Stories

The Crystal Dragon, Part Eight, by Edward King

#crystal dragon

Walking through the snow to Educational Building 2, Hammer had been expecting to find some kind of state college-administrative seating but found instead the yellowed modern of a Soviet-era lecture hall.

The hall was quiet. A squat, bald man stood up on stage. He looked very nervous.

“Greetings,” he began. “I am Ron Dartle.” He cleared his throat. “In light of recent events,” he continued, “we thought it wise to remind our recruits of the history of the company in whose halls they are assembled. And so, in that spirit–and, in a happy coincidence, fulfilling several HR requirements we were truly behind on–I give you, the history of Oilberger!”

The projector above their heads sputtered into life.

“Founded in 1995 by Adam Hartman, a wealthy industrialist,” the bald man began.

Hammer noticed a pretty figure, listening intently. She had a defiant look in her eyes. She wore a black cardigan and her shoulders were slightly hunched.

A picture appeared on the projector of a handsome man shaking hands with George Bush, Sr.

“Hartman famously went through a meteoric rise after his service in the First Gulf War,“ the man on stage continued.

The girl in the black cardigan stood up.

“I’m sorry, but this is bullshit,” she said.
“Ramona, sit down,” said the decidedly more conventional-looking girl sitting next to her.

“No. I’m not going to listen to this shit any more. A dragon just appeared out of nowhere in the dorms, zapped one of our coworkers with a lazer, and disappeared. Are we just ignoring that?”

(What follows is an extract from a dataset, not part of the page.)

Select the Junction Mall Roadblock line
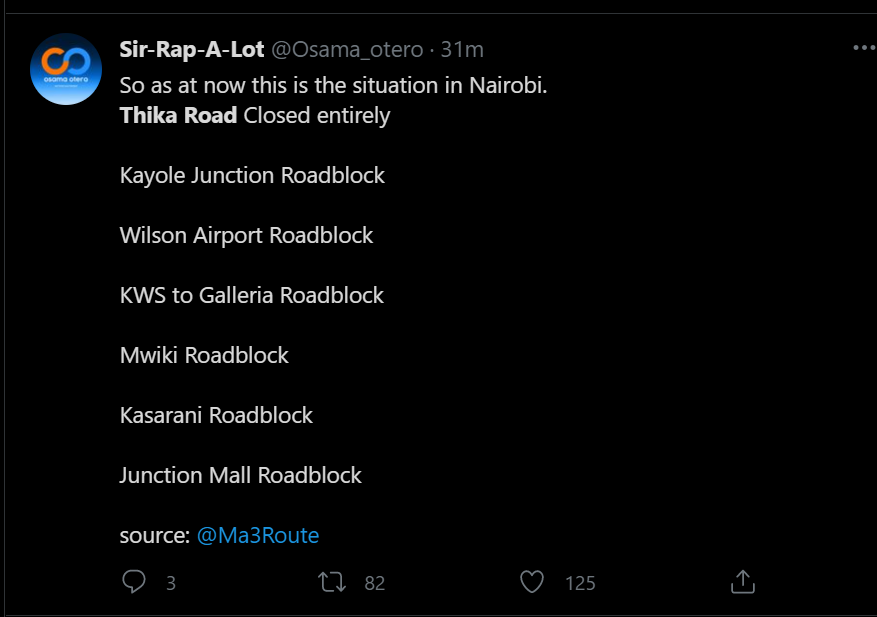The image size is (877, 617). click(241, 475)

“I assure you, that incident will be taken care of post-haste,” said the man on stage, mopping his brow.

“Post-haste? Who says that? Are you a human being or some kind of PR machine?

“Ramona–sit down!” the other girl was hissing at her now.

“I will not sit down! –Not until we get some answers,” she said.

“I’m–I am giving you answers,” said the man on stage, “I’m simply not permitted to–”

“Quiet!” said a voice from the back of the hall.

The recruits turned around in their seats.

At the back of the hall stood a man with a handsome face and a full beard.

The man onstage, Dartle, began to sputter so much he looked like a pot bubbling over.

“Mr–Mr. Hartman!”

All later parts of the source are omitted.